• [Task statement]:
State, as one number, how many lines in these records hold "computer".

Saved entries:
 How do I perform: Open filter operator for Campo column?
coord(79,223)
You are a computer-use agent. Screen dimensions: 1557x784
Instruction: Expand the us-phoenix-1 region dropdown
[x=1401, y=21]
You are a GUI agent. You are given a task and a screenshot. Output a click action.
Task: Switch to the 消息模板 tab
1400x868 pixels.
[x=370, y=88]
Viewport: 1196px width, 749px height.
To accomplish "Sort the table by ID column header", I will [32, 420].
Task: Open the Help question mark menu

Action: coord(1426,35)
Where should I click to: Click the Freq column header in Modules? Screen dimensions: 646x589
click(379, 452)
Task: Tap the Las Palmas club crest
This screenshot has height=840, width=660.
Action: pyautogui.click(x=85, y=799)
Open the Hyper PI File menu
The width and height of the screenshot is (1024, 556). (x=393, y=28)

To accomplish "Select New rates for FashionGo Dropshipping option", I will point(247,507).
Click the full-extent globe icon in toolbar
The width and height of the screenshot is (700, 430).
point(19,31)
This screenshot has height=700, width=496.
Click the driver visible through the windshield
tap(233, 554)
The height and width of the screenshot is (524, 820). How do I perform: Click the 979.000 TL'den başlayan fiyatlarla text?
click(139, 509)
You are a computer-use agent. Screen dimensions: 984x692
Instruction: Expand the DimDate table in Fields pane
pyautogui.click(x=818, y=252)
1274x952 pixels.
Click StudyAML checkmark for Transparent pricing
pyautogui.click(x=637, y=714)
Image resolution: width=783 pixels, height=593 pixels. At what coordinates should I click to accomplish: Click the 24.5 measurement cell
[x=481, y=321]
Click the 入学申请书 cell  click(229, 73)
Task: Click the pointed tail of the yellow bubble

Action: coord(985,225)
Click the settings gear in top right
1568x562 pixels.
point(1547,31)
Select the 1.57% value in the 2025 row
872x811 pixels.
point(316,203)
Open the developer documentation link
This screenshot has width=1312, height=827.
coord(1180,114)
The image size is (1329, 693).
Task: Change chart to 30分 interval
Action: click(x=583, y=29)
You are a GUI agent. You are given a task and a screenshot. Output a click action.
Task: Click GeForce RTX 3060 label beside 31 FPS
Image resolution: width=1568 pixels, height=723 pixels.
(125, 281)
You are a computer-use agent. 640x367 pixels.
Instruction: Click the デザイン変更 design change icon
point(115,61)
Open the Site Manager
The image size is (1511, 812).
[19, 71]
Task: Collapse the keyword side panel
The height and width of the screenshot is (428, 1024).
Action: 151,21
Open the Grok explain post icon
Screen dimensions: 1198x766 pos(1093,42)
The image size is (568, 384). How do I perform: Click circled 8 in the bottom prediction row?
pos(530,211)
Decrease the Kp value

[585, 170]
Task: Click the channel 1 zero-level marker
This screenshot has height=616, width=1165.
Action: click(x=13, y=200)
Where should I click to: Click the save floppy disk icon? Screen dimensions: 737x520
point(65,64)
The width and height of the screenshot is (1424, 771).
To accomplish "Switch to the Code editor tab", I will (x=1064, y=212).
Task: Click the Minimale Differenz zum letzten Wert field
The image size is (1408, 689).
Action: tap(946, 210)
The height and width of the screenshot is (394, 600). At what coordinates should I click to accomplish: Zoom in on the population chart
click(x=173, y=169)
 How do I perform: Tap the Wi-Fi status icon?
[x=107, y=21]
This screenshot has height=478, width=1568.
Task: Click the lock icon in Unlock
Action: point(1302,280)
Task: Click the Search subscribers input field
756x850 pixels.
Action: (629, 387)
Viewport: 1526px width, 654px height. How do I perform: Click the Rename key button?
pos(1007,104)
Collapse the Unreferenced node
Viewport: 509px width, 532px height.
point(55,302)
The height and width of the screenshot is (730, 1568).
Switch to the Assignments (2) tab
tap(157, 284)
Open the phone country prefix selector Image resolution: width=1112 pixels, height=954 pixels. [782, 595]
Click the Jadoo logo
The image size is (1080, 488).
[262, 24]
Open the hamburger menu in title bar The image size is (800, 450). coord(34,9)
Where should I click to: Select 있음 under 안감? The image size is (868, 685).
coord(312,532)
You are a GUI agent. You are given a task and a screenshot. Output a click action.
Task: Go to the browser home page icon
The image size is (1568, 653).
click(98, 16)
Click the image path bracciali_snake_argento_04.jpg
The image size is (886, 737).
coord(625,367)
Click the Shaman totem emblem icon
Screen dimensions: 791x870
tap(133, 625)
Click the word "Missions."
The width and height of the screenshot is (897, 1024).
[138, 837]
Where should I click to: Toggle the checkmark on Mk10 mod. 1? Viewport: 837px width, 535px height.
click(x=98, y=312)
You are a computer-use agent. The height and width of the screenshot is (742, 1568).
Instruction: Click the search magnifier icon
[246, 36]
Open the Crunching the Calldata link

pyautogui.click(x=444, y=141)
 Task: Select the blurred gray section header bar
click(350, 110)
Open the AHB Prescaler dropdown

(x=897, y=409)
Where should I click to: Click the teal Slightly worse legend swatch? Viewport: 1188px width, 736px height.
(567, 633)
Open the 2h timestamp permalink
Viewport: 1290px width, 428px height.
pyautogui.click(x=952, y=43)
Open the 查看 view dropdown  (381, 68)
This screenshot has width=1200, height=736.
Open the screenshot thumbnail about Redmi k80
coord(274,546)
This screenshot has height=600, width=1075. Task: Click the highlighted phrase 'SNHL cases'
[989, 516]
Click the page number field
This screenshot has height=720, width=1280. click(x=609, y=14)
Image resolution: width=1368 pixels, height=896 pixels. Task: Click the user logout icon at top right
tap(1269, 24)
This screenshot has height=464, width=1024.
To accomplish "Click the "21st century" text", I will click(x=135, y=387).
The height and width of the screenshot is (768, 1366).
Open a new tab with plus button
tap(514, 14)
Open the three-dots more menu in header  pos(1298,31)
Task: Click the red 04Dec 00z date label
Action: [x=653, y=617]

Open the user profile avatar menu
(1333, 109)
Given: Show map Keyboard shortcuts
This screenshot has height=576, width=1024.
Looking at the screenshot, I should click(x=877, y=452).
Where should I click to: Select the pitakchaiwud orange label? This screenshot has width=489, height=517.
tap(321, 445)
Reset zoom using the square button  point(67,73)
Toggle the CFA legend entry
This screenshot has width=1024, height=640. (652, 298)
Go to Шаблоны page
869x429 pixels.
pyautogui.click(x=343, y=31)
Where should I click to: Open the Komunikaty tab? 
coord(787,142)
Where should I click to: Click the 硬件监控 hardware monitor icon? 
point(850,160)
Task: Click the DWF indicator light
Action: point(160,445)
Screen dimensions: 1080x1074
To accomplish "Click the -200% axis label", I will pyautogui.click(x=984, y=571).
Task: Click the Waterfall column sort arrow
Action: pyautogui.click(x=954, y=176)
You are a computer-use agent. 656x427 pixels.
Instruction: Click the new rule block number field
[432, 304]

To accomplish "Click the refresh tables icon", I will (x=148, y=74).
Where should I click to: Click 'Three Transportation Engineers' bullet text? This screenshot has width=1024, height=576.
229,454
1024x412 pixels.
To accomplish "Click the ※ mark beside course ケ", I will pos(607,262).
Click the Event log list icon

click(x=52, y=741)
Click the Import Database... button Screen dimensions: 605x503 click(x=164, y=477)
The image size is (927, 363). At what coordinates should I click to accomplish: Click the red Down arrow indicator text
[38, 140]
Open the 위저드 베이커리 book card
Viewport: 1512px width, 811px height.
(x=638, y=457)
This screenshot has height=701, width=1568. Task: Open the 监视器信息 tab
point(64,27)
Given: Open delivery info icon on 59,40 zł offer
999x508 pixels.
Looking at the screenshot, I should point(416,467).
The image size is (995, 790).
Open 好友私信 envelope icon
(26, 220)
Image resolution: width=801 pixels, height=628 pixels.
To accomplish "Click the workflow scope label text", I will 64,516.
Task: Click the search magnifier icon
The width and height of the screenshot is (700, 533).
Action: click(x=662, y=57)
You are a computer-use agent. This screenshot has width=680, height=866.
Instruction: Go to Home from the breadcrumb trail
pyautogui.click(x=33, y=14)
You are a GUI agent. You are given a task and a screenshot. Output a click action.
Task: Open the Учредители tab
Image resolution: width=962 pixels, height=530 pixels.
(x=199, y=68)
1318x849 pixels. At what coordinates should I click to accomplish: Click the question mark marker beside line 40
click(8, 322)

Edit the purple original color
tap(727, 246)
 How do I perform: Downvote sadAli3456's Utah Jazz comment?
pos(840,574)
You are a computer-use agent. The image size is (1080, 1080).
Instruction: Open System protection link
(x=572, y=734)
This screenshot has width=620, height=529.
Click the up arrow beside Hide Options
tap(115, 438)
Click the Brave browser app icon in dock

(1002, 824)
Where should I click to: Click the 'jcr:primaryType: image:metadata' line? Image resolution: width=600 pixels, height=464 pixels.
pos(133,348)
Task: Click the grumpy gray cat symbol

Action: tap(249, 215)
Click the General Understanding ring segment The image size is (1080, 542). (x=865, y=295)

• [Exercise result]:
7